* _Instructions for the task_: Copy each entry below without any change.

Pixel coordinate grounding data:
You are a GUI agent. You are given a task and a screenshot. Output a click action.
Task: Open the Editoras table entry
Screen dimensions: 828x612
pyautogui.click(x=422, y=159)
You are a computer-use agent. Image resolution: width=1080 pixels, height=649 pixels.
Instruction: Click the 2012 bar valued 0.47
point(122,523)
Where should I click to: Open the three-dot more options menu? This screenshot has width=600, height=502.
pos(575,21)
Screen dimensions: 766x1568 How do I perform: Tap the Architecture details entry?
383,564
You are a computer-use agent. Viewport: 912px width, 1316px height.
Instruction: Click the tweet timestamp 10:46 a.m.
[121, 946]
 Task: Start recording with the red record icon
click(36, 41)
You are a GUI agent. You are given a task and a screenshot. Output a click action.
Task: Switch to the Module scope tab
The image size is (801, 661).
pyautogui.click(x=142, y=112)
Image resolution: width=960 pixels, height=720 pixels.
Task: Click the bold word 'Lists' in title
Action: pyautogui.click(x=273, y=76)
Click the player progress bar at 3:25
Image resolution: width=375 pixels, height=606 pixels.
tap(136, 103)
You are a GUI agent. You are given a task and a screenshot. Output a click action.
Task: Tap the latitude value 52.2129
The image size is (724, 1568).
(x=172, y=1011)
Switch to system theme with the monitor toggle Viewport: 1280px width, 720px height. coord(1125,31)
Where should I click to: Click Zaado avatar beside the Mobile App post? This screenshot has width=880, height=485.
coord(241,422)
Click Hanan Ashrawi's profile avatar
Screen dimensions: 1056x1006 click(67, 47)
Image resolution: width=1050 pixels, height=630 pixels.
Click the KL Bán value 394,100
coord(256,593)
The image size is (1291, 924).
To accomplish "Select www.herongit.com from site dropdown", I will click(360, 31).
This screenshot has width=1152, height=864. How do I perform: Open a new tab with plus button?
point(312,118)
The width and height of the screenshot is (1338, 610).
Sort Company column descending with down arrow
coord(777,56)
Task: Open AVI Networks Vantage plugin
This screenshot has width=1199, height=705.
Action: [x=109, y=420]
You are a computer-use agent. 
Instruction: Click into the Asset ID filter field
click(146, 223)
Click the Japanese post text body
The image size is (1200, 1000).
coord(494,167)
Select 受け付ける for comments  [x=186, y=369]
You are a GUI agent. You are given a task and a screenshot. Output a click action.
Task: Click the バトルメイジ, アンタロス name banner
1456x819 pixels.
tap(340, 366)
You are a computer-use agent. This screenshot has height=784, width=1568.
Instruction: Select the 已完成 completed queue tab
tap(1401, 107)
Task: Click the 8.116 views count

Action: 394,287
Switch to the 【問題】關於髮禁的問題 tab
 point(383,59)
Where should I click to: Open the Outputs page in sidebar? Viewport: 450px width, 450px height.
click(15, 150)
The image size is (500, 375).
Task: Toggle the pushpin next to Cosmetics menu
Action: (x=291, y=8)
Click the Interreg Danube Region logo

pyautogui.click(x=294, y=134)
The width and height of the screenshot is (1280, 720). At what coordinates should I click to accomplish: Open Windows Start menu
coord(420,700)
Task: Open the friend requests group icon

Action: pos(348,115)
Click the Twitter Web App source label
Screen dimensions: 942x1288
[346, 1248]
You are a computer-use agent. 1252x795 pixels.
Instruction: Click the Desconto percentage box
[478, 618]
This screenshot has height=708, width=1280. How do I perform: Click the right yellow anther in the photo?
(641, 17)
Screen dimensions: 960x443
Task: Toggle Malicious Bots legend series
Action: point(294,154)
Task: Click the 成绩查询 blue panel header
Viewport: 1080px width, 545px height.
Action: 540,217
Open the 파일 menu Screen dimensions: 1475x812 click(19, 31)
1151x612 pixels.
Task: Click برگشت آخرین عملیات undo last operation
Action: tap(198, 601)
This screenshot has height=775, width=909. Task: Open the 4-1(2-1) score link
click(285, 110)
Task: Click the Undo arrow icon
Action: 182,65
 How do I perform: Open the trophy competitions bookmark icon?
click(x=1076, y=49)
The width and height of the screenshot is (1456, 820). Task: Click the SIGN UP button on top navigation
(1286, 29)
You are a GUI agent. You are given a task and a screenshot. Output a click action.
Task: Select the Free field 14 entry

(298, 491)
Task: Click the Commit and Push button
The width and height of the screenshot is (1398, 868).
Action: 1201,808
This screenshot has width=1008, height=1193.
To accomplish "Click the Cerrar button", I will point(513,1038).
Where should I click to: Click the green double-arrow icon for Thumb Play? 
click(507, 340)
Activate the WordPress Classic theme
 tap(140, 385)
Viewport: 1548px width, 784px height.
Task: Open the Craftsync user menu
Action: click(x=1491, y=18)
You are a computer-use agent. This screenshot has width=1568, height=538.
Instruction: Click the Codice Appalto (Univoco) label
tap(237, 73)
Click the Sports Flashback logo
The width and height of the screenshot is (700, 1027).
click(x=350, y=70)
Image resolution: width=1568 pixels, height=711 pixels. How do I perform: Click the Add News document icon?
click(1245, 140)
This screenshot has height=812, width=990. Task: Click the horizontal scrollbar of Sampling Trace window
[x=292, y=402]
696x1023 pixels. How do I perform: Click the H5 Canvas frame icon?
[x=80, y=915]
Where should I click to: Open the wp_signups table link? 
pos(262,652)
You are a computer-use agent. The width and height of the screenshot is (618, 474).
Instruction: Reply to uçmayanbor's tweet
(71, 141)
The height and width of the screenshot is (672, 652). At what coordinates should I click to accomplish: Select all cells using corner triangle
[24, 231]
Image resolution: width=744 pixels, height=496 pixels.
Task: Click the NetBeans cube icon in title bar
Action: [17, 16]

* _Finished exercise_:
You are a GUI agent. You are given a task and a screenshot. Output a click action.
Task: Open the Editoras table entry
Screen dimensions: 828x612
pyautogui.click(x=422, y=159)
You are a computer-use agent. Image resolution: width=1080 pixels, height=649 pixels.
Instruction: Click the 2012 bar valued 0.47
point(122,523)
Where should I click to: Open the three-dot more options menu? This screenshot has width=600, height=502.
pos(575,21)
Screen dimensions: 766x1568 How do I perform: Tap the Architecture details entry?
383,564
You are a computer-use agent. Viewport: 912px width, 1316px height.
Instruction: Click the tweet timestamp 10:46 a.m.
[121, 946]
 Task: Start recording with the red record icon
click(36, 41)
You are a GUI agent. You are given a task and a screenshot. Output a click action.
Task: Switch to the Module scope tab
The image size is (801, 661).
pyautogui.click(x=142, y=112)
Image resolution: width=960 pixels, height=720 pixels.
Task: Click the bold word 'Lists' in title
Action: pyautogui.click(x=273, y=76)
Click the player progress bar at 3:25
Image resolution: width=375 pixels, height=606 pixels.
tap(136, 103)
You are a GUI agent. You are given a task and a screenshot. Output a click action.
Task: Tap the latitude value 52.2129
The image size is (724, 1568).
(x=172, y=1011)
Switch to system theme with the monitor toggle Viewport: 1280px width, 720px height. coord(1125,31)
Where should I click to: Click Zaado avatar beside the Mobile App post? This screenshot has width=880, height=485.
coord(241,422)
Click Hanan Ashrawi's profile avatar
Screen dimensions: 1056x1006 click(67, 47)
Image resolution: width=1050 pixels, height=630 pixels.
Click the KL Bán value 394,100
coord(256,593)
The image size is (1291, 924).
To accomplish "Select www.herongit.com from site dropdown", I will click(360, 31).
This screenshot has width=1152, height=864. How do I perform: Open a new tab with plus button?
point(312,118)
The width and height of the screenshot is (1338, 610).
Sort Company column descending with down arrow
coord(777,56)
Task: Open AVI Networks Vantage plugin
This screenshot has width=1199, height=705.
Action: [x=109, y=420]
You are a computer-use agent. 
Instruction: Click into the Asset ID filter field
click(146, 223)
Click the Japanese post text body
The image size is (1200, 1000).
coord(494,167)
Select 受け付ける for comments  [x=186, y=369]
You are a GUI agent. You are given a task and a screenshot. Output a click action.
Task: Click the バトルメイジ, アンタロス name banner
1456x819 pixels.
tap(340, 366)
You are a computer-use agent. This screenshot has height=784, width=1568.
Instruction: Select the 已完成 completed queue tab
tap(1401, 107)
Task: Click the 8.116 views count

Action: 394,287
Switch to the 【問題】關於髮禁的問題 tab
 point(383,59)
Where should I click to: Open the Outputs page in sidebar? Viewport: 450px width, 450px height.
click(15, 150)
The image size is (500, 375).
Task: Toggle the pushpin next to Cosmetics menu
Action: (x=291, y=8)
Click the Interreg Danube Region logo

pyautogui.click(x=294, y=134)
The width and height of the screenshot is (1280, 720). At what coordinates should I click to accomplish: Open Windows Start menu
coord(420,700)
Task: Open the friend requests group icon

Action: pos(348,115)
Click the Twitter Web App source label
Screen dimensions: 942x1288
[346, 1248]
You are a computer-use agent. 1252x795 pixels.
Instruction: Click the Desconto percentage box
[478, 618]
This screenshot has height=708, width=1280. How do I perform: Click the right yellow anther in the photo?
(641, 17)
Screen dimensions: 960x443
Task: Toggle Malicious Bots legend series
Action: point(294,154)
Task: Click the 成绩查询 blue panel header
Viewport: 1080px width, 545px height.
Action: 540,217
Open the 파일 menu Screen dimensions: 1475x812 click(19, 31)
1151x612 pixels.
Task: Click برگشت آخرین عملیات undo last operation
Action: tap(198, 601)
This screenshot has height=775, width=909. Task: Open the 4-1(2-1) score link
click(285, 110)
Task: Click the Undo arrow icon
Action: 182,65
 How do I perform: Open the trophy competitions bookmark icon?
click(x=1076, y=49)
The width and height of the screenshot is (1456, 820). Task: Click the SIGN UP button on top navigation
(1286, 29)
You are a GUI agent. You are given a task and a screenshot. Output a click action.
Task: Select the Free field 14 entry

(298, 491)
Task: Click the Commit and Push button
The width and height of the screenshot is (1398, 868).
Action: 1201,808
This screenshot has width=1008, height=1193.
To accomplish "Click the Cerrar button", I will point(513,1038).
Where should I click to: Click the green double-arrow icon for Thumb Play? 
click(507, 340)
Activate the WordPress Classic theme
 tap(140, 385)
Viewport: 1548px width, 784px height.
Task: Open the Craftsync user menu
Action: click(x=1491, y=18)
You are a computer-use agent. This screenshot has width=1568, height=538.
Instruction: Click the Codice Appalto (Univoco) label
tap(237, 73)
Click the Sports Flashback logo
The width and height of the screenshot is (700, 1027).
click(x=350, y=70)
Image resolution: width=1568 pixels, height=711 pixels. How do I perform: Click the Add News document icon?
click(1245, 140)
This screenshot has height=812, width=990. Task: Click the horizontal scrollbar of Sampling Trace window
[x=292, y=402]
696x1023 pixels. How do I perform: Click the H5 Canvas frame icon?
[x=80, y=915]
Where should I click to: Open the wp_signups table link? 
pos(262,652)
You are a computer-use agent. The width and height of the screenshot is (618, 474).
Instruction: Reply to uçmayanbor's tweet
(71, 141)
The height and width of the screenshot is (672, 652). At what coordinates should I click to accomplish: Select all cells using corner triangle
[24, 231]
Image resolution: width=744 pixels, height=496 pixels.
Task: Click the NetBeans cube icon in title bar
Action: [17, 16]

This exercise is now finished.